If $n < 188$, is it true for all integers $x,n$ that there exist at least $4$ integers $v$ such that $x < v \le x+n$ and gcd$(v,\frac{n}{4}\#)=1$?
I believe that the answer is yes. Here's my argument:
Lemma 1: For any integers $x,w,n$, there are at most $\left\lceil{\frac{n}{2w}}\right\rceil$ integers $v$ such that $x < v \le x+n$, $2 \nmid v$, $w | v$.
Argument:
Let $m=\lceil{\frac{n}{2w}}\rceil + 1$ so that $v_1, \dots v_m$ are all greater than $x$ and for each $v_i$, $2 \nmid v_i$ and $w | v_i$
Then: $v_m \ge v_i + (v_m - v_i) \ge x+1+2w(m-1) \ge x+1+ 2w(\frac{n}{2w}) \ge x + 1 + n$.

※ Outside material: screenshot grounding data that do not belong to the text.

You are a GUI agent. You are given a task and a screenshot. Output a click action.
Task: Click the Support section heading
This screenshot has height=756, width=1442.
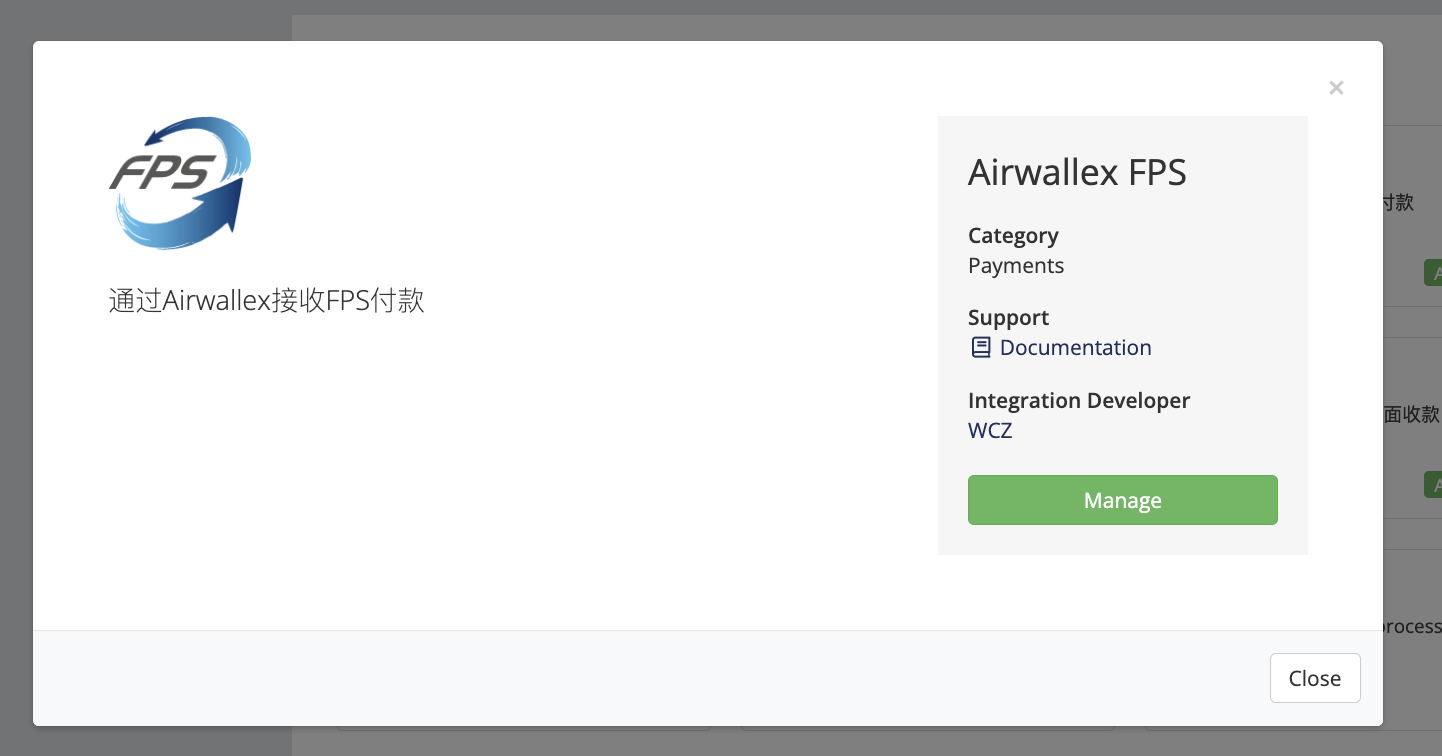coord(1008,317)
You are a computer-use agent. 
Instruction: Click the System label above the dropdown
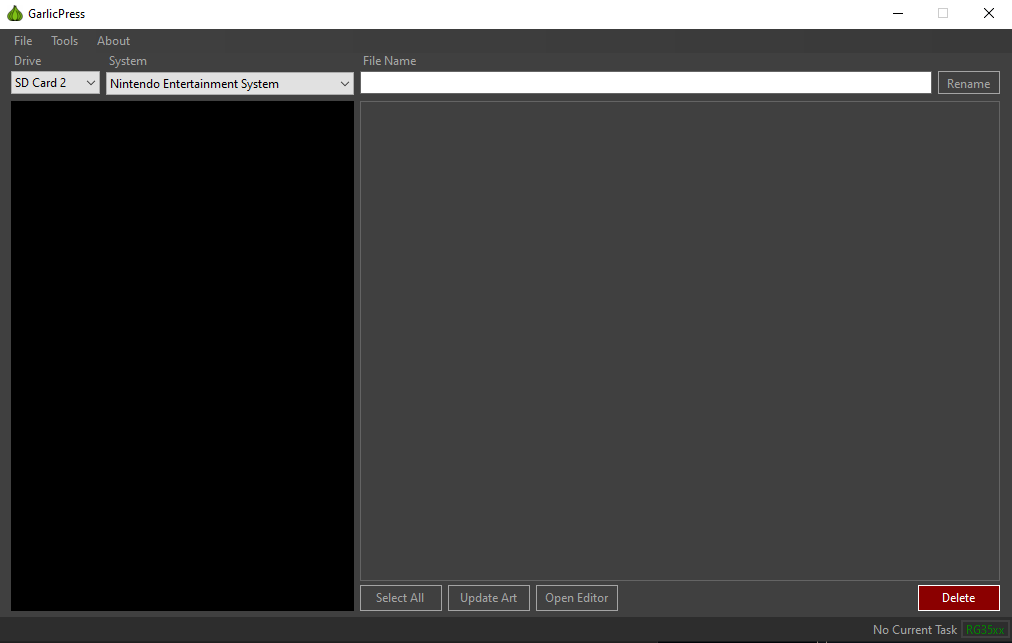[127, 60]
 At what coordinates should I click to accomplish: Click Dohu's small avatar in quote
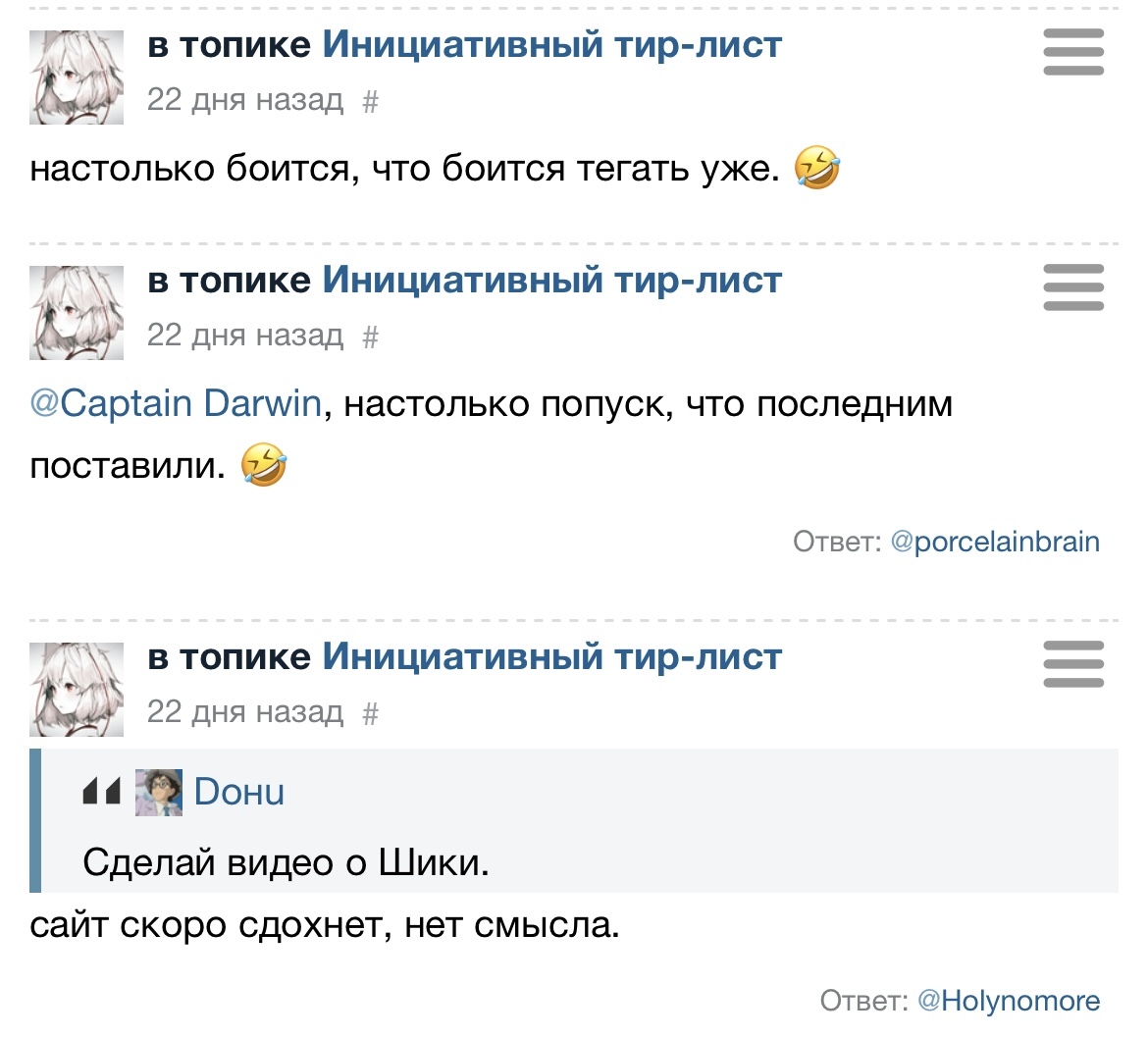(x=158, y=793)
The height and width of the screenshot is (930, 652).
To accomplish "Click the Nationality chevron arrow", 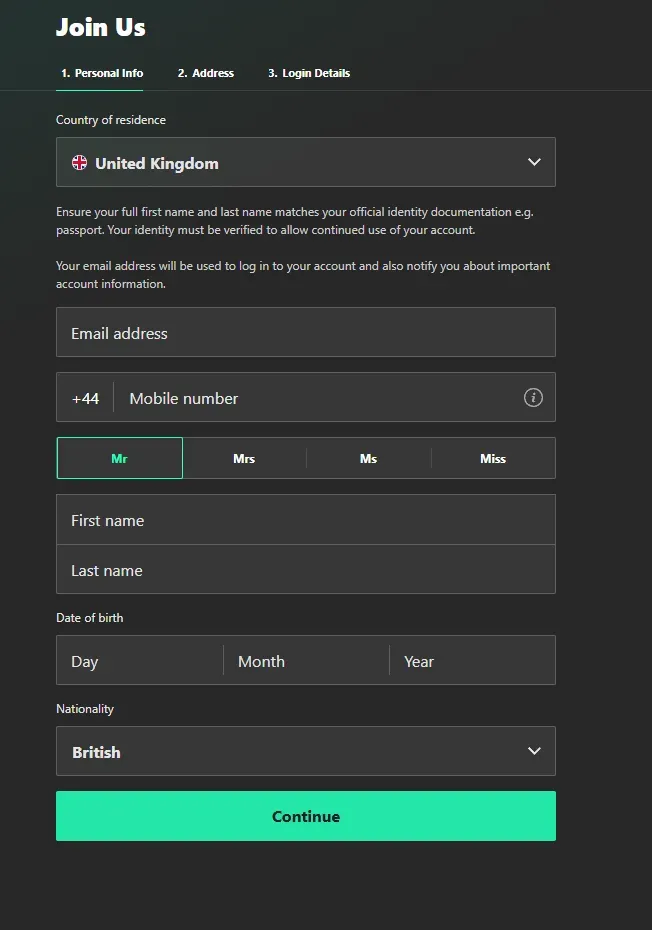I will point(534,751).
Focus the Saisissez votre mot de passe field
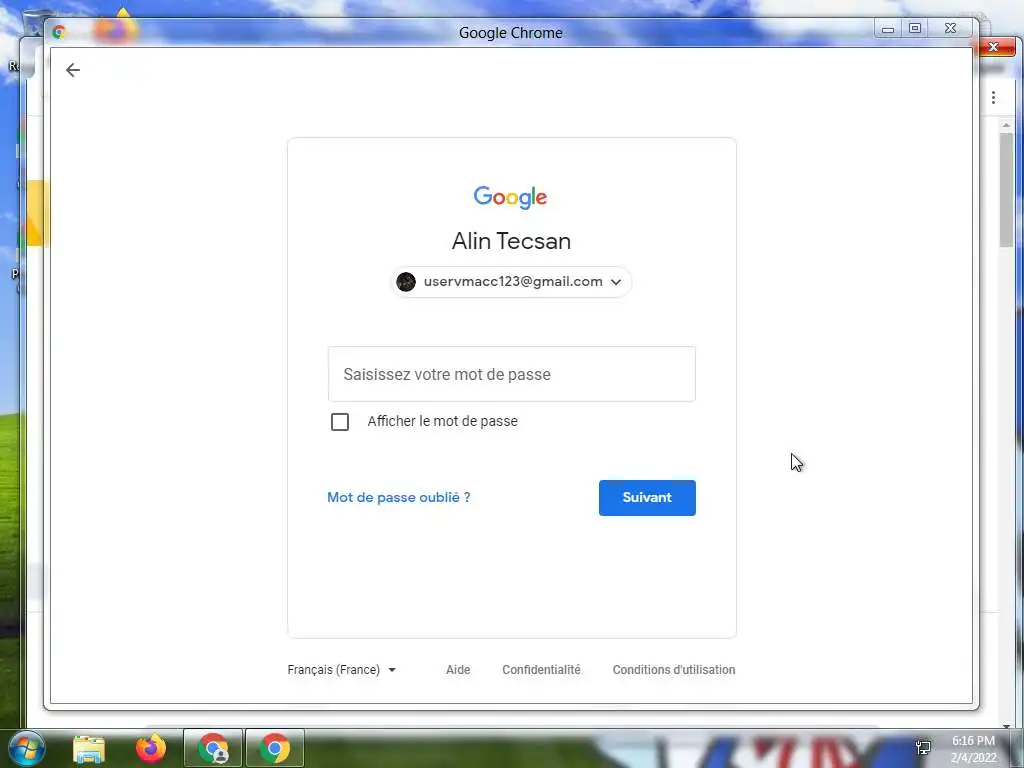The width and height of the screenshot is (1024, 768). [511, 374]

Lemma 2: For any integers $x,w,n$ where gcd$(w,6)=1$, there at least $\left\lfloor\frac{\lceil\frac{n}{2w}\rceil}{3}\right\rfloor$ integers $v$ where $x < v \le x+n, 2 \nmid w, (3w)|v$.
Argument:
Let $v_i,v_{i+1},v_{i+2}$ be any $3$ such $v$ so that $v_i = v_{i+1} - 2w = v_{i+2} - 4w$
$w \equiv 1 \pmod 3$ or $w \equiv 2 \pmod 3$ so that it follows that $v_i, v_{i+1},v_{i+2}$ are distinct congruence classes modulo $3$.
Claim: There are at least $4$ integers $v$ such that $x < v \le x+n$ and gcd$(v,\frac{n}{4}\#)=1$ for $4 \le n < 188$.
(1) Basis Step: Clearly true for $n \le 8$.
(2) If true for $n$ and $\frac{n+1}{4}$ is not a prime, then it is true for $n$.
The $4$ such $v$ between $x$ and $x+n$ are likewise relatively prime to $\lfloor\frac{n+1}{4}\rfloor\#$ since $\lfloor\frac{n}{4}\rfloor\# =\lfloor\frac{n+1}{4}\rfloor\#.$
(3) For $\frac{n}{4}$ in $\{3,5,7,11,13,17,19,23,29,31,37,41,43\}$, $n$ is even, there are $\frac{n}{2}$ odd primes, then using Lemma 1 and Lemma 2, it clear that in each case, there are $4$ or more left odd integers relatively prime to $\frac{n}{4}\#$.